The sad state of the campus and its facilities should have warned me to expect the worst. I can honestly say that I had never seen such a disappointing facility; my high school classrooms looked better than them, never mind my university lecture rooms. “What kind of conditions were these”, I asked myself. The facilities weren’t the only things that made me reconsider my teaching dreams. After agreeing in principle to teach two courses, business writing and reporting and citizen journalism, the dean and I got into the topic of payment. “We will pay you five thousand francs an hour to teach; if the class is larger than twelve students, you will get seven thousand an hour”, I was told. To say I was shocked would be an understatement. What the dean was proposing was a weekly take home of Rwf 30,000 for six hours of teaching!
Now I don’t know about you, but receiving less than two hundred dollars a month for twenty-four hours on teaching (not including all the hours of prep work needed to teach a class) was nothing less than an insult to not only me, but to any potential lecturer worth their salt.
I understand that Rwanda is poor and our private universities work within that reality. But giving lecturers a pittance is simply not a good idea. Sure it makes sense for private universities (the less they pay, the more profits their owners make) to do so, if we are to be simplistic about it. However, I simply refuse to believe that education is a business like any other. It simply cannot be all about the money; there has to be a social responsibility aspect to it. Universities have the responsibility to ensure that their students receive the best education they can get. But I must ask, with such little compensation, what kind of teachers, and therefore education, are they getting?
Ever heard of the saying, ‘if you pay peanuts, you get monkeys’? I don’t want to insult the teachers that are accept such miserly amounts, but I have to ask, are universities getting the best teachers? I doubt that.
What made me decline the opportunity to teach at the’ institute of lower learning’ was a conversation I had with a student. He informed me that he paid tuition fees of Rwf900, 000 per year. That was disgusting; if they university could ask for such amounts from students, it stood to reason that they would provide them with an education that was relative to their tuition fees. The students, I felt, were being cheated and so were their parents, who are paying the fees with the erroneous belief that their children will receive a good education.
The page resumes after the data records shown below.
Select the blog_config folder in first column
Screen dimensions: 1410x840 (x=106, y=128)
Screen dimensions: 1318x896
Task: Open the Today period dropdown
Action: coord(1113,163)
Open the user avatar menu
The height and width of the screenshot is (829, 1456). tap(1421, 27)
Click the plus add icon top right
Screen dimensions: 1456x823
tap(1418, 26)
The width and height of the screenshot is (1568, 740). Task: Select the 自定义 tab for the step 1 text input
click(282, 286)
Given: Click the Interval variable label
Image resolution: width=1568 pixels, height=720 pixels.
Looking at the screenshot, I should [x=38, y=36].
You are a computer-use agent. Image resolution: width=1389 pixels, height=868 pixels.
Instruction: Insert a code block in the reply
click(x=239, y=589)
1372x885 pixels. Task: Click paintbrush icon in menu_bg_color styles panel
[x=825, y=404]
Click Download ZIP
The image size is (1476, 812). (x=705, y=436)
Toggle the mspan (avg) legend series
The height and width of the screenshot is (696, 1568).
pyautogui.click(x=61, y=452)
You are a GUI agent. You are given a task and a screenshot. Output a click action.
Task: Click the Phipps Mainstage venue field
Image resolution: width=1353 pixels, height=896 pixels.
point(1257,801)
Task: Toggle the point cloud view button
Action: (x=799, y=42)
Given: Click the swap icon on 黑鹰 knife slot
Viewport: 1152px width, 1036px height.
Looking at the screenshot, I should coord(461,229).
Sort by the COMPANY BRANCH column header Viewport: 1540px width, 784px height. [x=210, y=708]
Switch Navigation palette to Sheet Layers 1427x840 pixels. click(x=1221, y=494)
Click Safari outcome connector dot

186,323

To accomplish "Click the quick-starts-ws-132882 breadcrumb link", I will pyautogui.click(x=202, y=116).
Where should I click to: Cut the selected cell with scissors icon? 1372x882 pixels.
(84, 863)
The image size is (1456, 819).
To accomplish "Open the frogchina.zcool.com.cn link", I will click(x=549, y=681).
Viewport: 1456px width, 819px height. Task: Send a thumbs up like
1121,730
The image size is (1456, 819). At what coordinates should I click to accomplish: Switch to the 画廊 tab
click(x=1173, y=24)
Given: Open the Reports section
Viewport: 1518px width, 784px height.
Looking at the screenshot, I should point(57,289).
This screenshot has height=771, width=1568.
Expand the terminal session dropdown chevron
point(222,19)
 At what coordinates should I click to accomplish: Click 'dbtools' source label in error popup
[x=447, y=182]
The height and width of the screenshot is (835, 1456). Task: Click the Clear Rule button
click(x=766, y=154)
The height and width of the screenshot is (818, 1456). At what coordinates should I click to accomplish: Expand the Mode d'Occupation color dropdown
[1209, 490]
I would have considered teaching some classes for free if the university was a public university; however, I would not allow myself to be a part of some kind factory that spewed graduates hurly-burly into our job market, lining the pockets of its owner and doing more harm than good.
As someone who has interviewed graduates from journalism schools for jobs I can say, with all honesty, that they are worse than half-baked. They can barely write, conduct an interview or understand story angles. Despite the fact that they have graduated with ‘honors’. It is easy to blame graduates, but they are only as good as they are allowed to be. And sadly, some of the universities in this country aren’t allowing them to reach their potential.